### WHAT THIS TASK INVOLVES
Could you reproduce the material below exactly, from the line containing "Click the Select enter-key symbol in footer" through its last line, and leave out everything else?
(Beginning of ENTRIES SHOWN)
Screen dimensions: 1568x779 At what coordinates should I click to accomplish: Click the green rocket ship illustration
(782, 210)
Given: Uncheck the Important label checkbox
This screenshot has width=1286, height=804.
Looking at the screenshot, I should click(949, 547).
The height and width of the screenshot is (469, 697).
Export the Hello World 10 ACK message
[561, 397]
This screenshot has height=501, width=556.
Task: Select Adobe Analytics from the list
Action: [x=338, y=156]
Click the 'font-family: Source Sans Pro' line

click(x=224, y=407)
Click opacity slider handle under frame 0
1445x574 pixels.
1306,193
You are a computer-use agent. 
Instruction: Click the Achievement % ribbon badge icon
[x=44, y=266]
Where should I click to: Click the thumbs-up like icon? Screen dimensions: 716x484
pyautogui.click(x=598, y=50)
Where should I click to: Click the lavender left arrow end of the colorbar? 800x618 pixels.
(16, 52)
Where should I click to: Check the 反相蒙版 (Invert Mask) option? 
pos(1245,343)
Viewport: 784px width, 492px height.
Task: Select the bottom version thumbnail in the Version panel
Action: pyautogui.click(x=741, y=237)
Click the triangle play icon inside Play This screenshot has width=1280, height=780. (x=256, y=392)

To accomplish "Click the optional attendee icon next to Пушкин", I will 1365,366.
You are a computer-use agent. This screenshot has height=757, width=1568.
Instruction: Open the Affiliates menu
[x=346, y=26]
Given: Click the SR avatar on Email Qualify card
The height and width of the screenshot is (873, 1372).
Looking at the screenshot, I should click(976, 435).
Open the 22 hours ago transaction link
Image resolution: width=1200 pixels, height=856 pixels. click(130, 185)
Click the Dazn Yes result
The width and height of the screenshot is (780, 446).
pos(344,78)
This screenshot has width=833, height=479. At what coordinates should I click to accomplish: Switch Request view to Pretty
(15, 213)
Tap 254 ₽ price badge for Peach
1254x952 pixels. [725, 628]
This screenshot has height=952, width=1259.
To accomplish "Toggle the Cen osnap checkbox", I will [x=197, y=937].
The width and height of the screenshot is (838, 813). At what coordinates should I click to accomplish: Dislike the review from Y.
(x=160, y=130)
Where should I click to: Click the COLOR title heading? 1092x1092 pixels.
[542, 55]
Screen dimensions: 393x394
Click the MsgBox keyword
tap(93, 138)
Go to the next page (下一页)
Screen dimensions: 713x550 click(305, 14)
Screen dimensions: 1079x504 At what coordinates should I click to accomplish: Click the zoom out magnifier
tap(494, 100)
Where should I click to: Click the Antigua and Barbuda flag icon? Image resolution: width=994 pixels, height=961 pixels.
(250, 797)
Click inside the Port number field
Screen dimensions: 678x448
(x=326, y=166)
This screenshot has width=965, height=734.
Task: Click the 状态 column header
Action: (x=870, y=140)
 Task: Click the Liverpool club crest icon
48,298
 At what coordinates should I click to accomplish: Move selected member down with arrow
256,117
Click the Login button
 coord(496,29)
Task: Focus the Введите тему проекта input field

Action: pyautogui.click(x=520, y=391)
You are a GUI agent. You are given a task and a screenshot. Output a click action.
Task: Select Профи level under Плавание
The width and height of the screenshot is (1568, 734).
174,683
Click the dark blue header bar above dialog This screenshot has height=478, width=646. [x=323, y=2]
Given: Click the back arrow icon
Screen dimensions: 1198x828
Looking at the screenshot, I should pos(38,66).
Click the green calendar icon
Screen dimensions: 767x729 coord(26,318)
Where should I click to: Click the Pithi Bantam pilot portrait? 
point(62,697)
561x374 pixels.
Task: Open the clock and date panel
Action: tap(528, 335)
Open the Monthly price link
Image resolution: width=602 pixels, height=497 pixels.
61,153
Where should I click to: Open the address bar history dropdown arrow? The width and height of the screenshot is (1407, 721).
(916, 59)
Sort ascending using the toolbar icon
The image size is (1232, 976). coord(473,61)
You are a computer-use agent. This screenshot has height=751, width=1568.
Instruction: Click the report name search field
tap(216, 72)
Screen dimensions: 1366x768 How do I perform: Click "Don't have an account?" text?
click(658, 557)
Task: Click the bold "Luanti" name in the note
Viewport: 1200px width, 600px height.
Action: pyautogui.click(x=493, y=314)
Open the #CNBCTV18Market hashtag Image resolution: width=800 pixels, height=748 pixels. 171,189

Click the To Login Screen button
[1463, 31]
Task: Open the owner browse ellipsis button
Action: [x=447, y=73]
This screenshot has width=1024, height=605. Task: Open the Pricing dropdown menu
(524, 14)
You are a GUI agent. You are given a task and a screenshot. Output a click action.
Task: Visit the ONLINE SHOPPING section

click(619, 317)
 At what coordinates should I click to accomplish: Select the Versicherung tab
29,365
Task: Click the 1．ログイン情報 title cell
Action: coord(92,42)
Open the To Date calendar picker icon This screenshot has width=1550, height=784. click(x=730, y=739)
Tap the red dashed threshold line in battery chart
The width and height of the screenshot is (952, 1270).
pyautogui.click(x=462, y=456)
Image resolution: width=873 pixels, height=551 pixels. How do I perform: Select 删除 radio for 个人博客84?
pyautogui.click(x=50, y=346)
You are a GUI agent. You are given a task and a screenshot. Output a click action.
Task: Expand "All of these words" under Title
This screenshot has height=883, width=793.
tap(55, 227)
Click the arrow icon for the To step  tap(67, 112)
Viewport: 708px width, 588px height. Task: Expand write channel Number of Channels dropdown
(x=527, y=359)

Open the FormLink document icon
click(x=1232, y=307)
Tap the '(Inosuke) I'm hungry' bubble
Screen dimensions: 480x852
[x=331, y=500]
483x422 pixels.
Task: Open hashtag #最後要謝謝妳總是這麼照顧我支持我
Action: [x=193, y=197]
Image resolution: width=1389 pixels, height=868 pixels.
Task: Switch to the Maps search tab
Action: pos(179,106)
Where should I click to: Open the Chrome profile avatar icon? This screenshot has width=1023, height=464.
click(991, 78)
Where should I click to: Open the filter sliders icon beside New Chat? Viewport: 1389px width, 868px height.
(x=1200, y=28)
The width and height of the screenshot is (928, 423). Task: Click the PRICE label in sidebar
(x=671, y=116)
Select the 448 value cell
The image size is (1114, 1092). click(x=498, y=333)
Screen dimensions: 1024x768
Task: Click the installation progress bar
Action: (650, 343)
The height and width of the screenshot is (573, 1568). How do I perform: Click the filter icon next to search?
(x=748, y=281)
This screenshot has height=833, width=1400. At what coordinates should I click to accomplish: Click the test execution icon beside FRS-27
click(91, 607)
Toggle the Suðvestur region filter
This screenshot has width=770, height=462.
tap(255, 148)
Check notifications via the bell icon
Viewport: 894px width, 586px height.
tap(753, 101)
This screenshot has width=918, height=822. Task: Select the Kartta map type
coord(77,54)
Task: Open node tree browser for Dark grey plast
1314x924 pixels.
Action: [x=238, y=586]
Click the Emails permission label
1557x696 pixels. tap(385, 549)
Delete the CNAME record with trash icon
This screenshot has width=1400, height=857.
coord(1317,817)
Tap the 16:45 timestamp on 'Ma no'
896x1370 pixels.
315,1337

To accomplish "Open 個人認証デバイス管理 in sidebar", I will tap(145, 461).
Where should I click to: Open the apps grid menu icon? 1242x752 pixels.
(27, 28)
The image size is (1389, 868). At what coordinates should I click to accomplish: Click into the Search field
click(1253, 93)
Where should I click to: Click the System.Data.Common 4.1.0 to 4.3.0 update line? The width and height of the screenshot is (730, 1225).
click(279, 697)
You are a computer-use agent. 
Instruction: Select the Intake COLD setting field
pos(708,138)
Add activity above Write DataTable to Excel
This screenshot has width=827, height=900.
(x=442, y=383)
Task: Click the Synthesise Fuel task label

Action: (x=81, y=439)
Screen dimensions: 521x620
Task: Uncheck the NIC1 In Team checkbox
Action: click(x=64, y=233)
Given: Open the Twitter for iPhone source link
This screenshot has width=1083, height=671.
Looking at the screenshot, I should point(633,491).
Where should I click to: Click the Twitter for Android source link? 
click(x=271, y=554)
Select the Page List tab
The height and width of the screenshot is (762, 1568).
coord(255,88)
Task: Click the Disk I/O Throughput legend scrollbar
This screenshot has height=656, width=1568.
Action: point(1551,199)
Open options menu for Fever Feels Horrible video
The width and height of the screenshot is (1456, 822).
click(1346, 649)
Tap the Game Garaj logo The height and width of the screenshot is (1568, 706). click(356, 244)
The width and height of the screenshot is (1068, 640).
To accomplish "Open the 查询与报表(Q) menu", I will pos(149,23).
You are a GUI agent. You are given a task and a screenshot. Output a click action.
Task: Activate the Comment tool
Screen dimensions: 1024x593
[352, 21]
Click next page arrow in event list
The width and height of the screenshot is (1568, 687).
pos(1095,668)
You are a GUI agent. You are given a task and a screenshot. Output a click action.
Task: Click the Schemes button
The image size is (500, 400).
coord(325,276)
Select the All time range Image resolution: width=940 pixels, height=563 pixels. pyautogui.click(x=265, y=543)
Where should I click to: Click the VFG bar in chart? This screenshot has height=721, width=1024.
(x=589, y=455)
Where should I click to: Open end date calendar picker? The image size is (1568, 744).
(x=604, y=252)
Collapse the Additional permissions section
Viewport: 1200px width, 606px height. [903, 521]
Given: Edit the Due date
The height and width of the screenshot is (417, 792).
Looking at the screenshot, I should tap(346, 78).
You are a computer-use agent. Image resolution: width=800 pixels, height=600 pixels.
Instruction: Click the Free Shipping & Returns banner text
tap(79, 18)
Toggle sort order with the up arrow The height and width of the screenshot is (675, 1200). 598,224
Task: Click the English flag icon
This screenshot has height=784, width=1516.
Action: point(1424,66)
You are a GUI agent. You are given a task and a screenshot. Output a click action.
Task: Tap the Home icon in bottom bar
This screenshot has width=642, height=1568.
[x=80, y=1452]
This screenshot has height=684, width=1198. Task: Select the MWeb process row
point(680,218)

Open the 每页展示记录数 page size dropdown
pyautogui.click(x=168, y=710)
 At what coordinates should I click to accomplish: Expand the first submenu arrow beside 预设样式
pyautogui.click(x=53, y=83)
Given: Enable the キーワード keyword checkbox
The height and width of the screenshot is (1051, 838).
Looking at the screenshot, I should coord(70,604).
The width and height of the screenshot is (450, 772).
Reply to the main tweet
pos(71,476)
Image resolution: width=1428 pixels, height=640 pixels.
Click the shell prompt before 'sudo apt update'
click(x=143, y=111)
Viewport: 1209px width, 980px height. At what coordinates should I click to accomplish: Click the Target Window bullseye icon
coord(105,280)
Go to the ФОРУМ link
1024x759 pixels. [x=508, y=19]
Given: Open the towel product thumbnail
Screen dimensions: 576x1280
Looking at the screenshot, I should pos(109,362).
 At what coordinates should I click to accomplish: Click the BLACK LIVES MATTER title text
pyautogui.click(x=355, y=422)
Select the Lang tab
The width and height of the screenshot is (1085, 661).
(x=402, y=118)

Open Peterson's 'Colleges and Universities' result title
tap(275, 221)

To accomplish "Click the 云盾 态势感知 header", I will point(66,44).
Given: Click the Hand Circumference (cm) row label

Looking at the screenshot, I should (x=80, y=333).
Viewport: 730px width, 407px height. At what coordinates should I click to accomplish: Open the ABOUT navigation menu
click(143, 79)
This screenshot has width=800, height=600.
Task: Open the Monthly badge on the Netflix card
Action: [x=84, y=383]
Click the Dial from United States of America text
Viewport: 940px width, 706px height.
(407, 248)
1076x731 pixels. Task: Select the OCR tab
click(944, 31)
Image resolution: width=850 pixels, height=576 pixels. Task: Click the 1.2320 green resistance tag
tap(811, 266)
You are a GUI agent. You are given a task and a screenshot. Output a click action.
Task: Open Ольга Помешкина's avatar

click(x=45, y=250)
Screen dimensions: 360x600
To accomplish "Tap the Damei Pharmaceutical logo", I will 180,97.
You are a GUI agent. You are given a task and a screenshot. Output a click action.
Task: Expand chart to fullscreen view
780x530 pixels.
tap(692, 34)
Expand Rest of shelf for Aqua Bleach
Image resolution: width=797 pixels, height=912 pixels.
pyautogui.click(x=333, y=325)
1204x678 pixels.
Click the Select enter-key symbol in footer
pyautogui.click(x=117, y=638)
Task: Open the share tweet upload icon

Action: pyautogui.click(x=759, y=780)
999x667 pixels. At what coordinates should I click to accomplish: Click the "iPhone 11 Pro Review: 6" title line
(End of ENTRIES SHOWN)
### THE COMPLETED TASK
Click the Select enter-key symbol in footer
pyautogui.click(x=117, y=638)
Task: Open the share tweet upload icon

Action: pyautogui.click(x=759, y=780)
999x667 pixels. At what coordinates should I click to accomplish: Click the "iPhone 11 Pro Review: 6" title line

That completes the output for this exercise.